Material for this exercise Block Start
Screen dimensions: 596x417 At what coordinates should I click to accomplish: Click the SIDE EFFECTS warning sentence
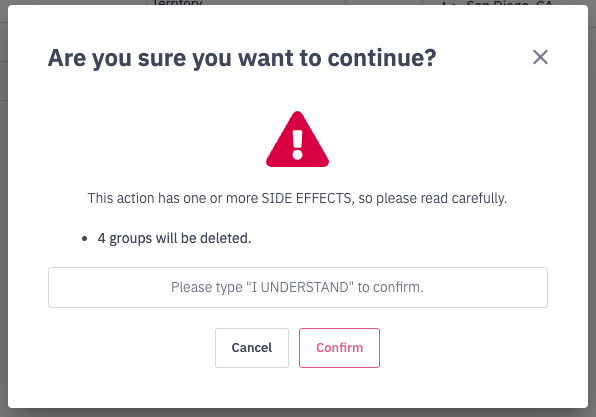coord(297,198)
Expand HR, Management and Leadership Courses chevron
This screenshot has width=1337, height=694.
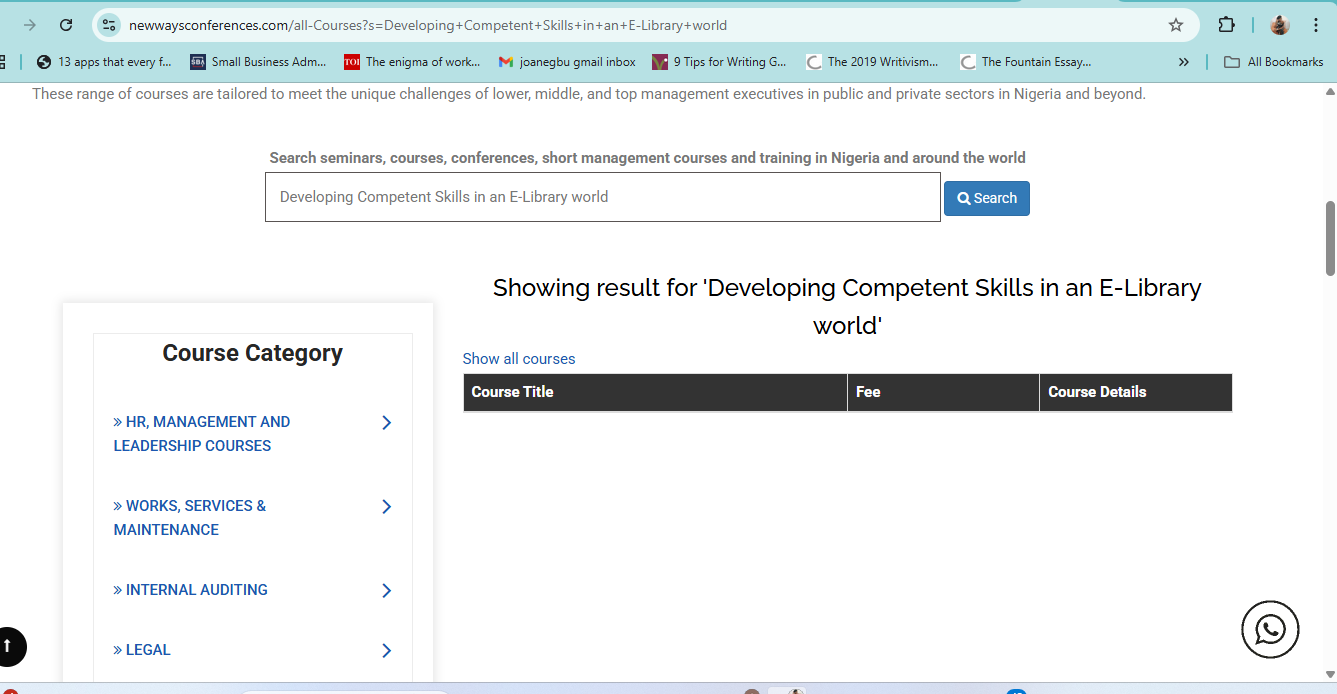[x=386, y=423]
Material for this exercise Block End
§ **Task brief**:
Transcribe all records verbatim and omit each image.

§ **The completed task**:
Screen dimensions: 596x417 At what coordinates should I click to accomplish: Click the SIDE EFFECTS warning sentence
coord(297,198)
Expand HR, Management and Leadership Courses chevron
This screenshot has width=1337, height=694.
[x=386, y=423]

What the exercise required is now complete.